われわれとしては電動車の魅力を伝えるだけでなく販売手法を考えなければならない。残価設定ローンやリースなどお客様の負担が一気に増えないような提案をすでにしているがそうした工夫は今後もさらに必要になる。

また電動化に際して、HVやEVでは電動部品を扱う際の電圧への知識など安全面での整備士の研修も必要になる。自動車ディーラーはもちろんだが、地域の整備業者などを通じて販売や整備をする機会が多くあるので、この部分でも同じレベルのサービスを提供するためにきめの細かいフォローアップが今後さらに重要になるだろう。
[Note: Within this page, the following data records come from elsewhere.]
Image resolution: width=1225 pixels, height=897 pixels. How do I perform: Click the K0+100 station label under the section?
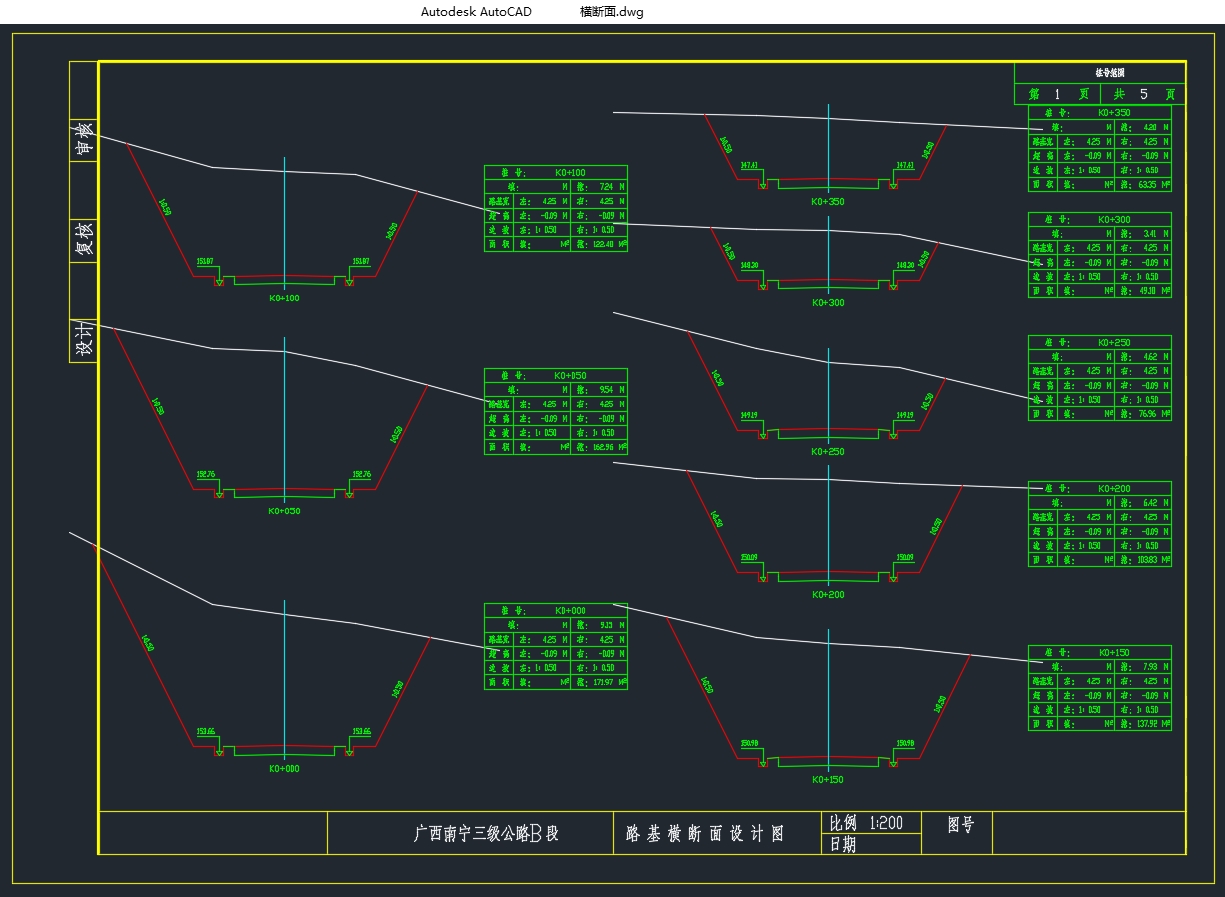pos(284,298)
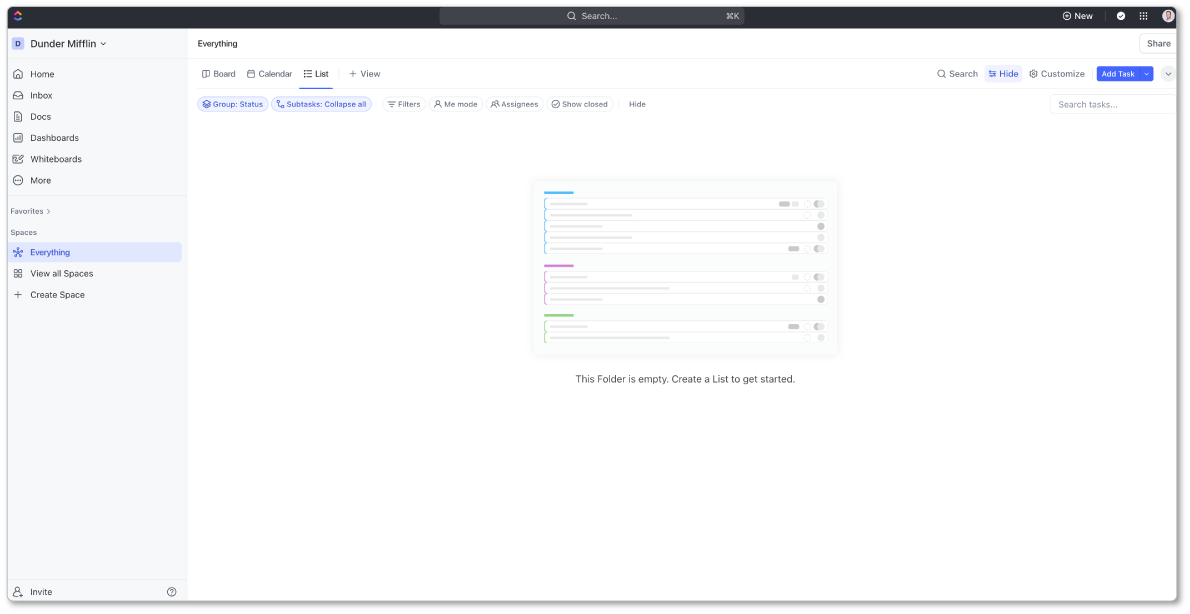Switch to the Board view tab
This screenshot has width=1190, height=614.
[x=218, y=73]
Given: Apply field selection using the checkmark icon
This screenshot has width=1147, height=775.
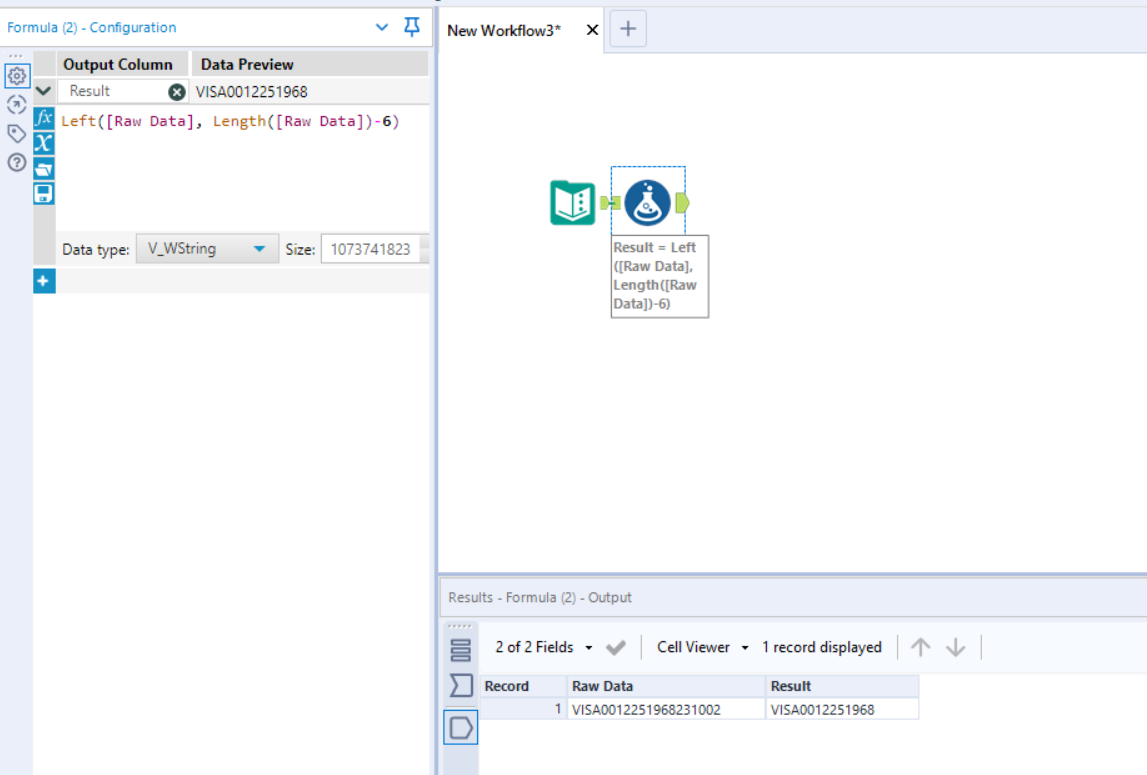Looking at the screenshot, I should coord(615,647).
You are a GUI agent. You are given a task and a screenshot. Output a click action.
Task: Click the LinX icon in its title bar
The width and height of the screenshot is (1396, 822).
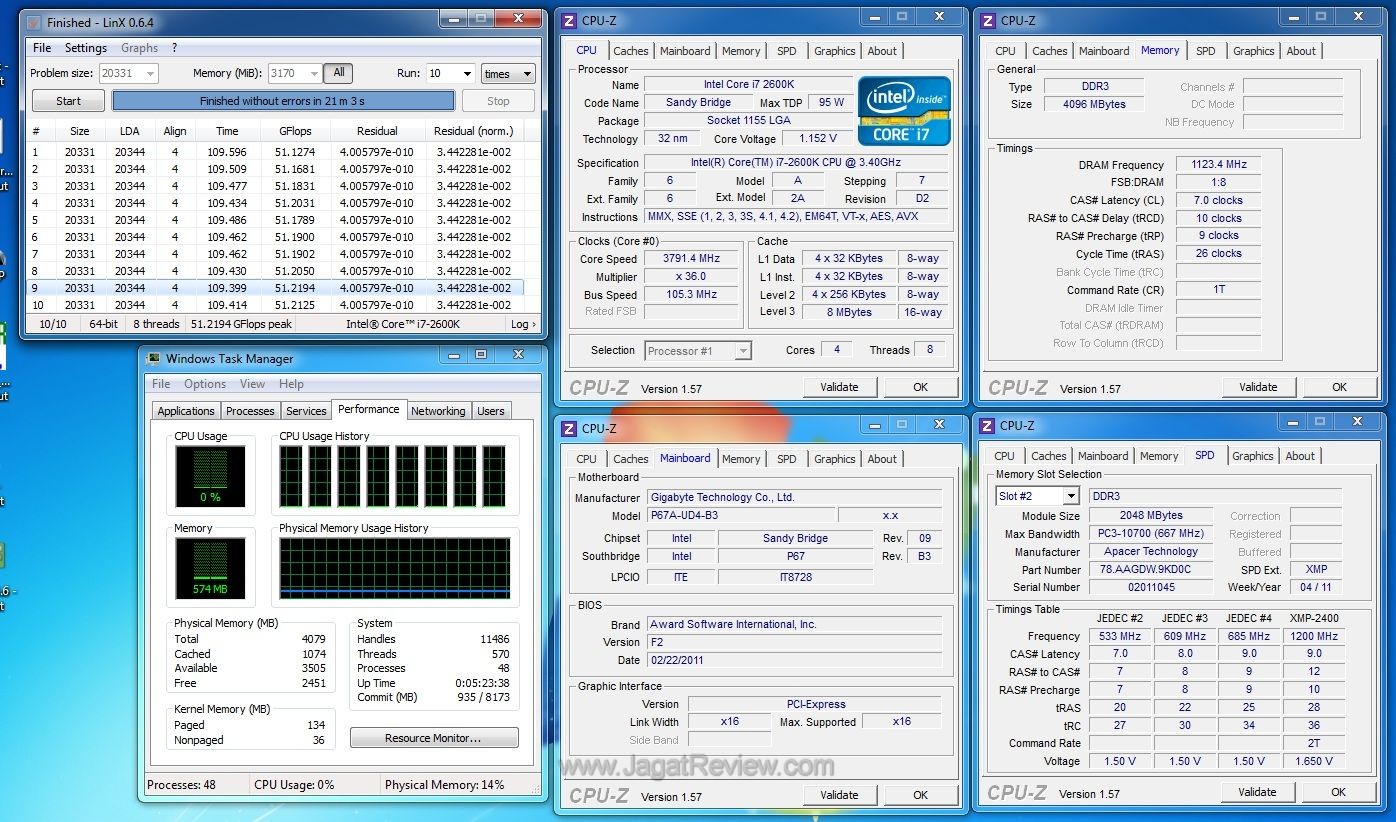[34, 22]
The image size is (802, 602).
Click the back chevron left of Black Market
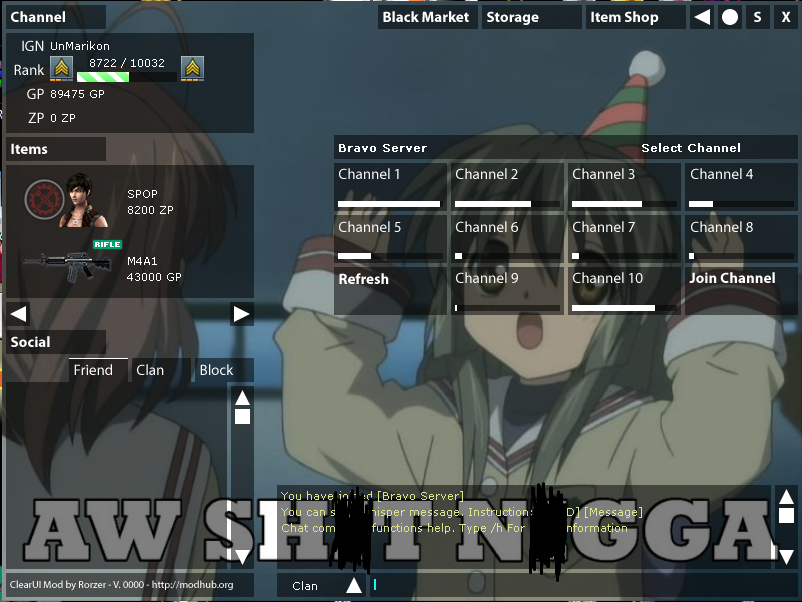[701, 17]
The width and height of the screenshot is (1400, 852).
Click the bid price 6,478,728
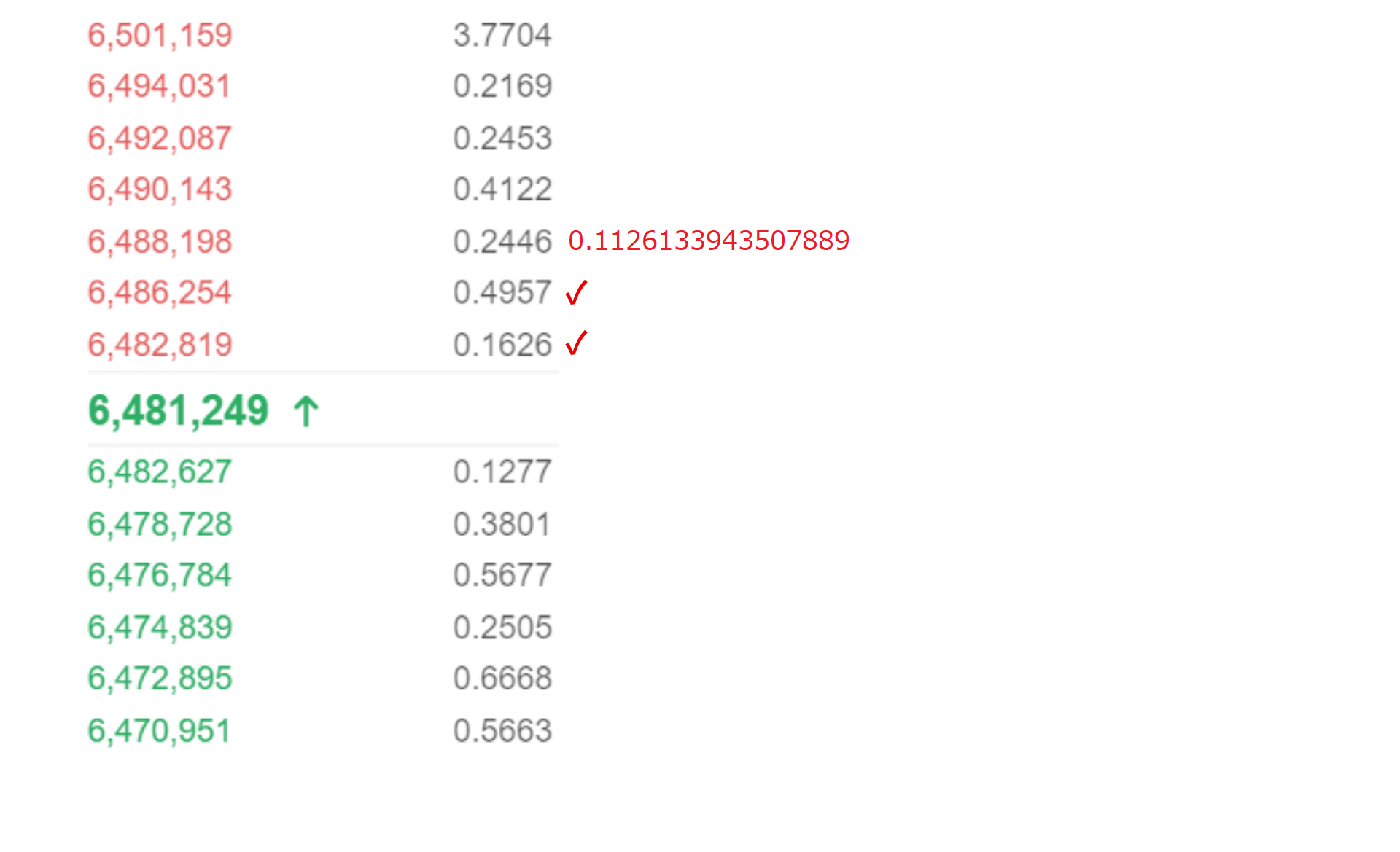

ほりい・ひとし/1956年生まれ。1978年4月、ダイハツ自動車販売(現ダイハツ工業)入社。国内営業部副部長や取締役専務執行役員(営業本部長)などを経て、2016年5月にダイハツ東京販売、埼玉ダイハツ販売などの会長に。2017年6月に全国軽自動車協会連合会会長に就任(写真:全軽自協)

――軽自動車は電動化が遅れているとの指摘があります。

政府の「グリーン成長戦略」では確かに軽自動車で電動化に向け特段の支援を講じるとあるが、まず軽乗用車の新車販売のうち、3割超はハイブリッド車だ。年々比率が高まっているのを知ってもらいたい。4年前は15%程度だったので倍以上増えている。

2050年のカーボンニュートラル実現に向け、今後は各メーカーの電動車ラインナップがさらに充実していくと思うが、われわれとしては理解促進と販売促進に力を入れていく。ピンチやチャンスということではなく、販売業界の団体として取り組まなければならない。

軽は国内で重要なモビリティ

――あらためて、軽自動車の存在意義はどこにあると思いますか。

軽自動車の保有は約3000万台で、人口10万人あまりの市区町村で半数近くが保有されている。公共交通機関の利用率が低い地方に行くと、一家に3~5台など世帯あたりの普及台数が多い。逆に地下鉄などの公共交通機関が発達している東京、神奈川、大阪などは軽自動車の保有台数が少ない。こうした状況を見ても軽が地方の足として使われている証左といえる。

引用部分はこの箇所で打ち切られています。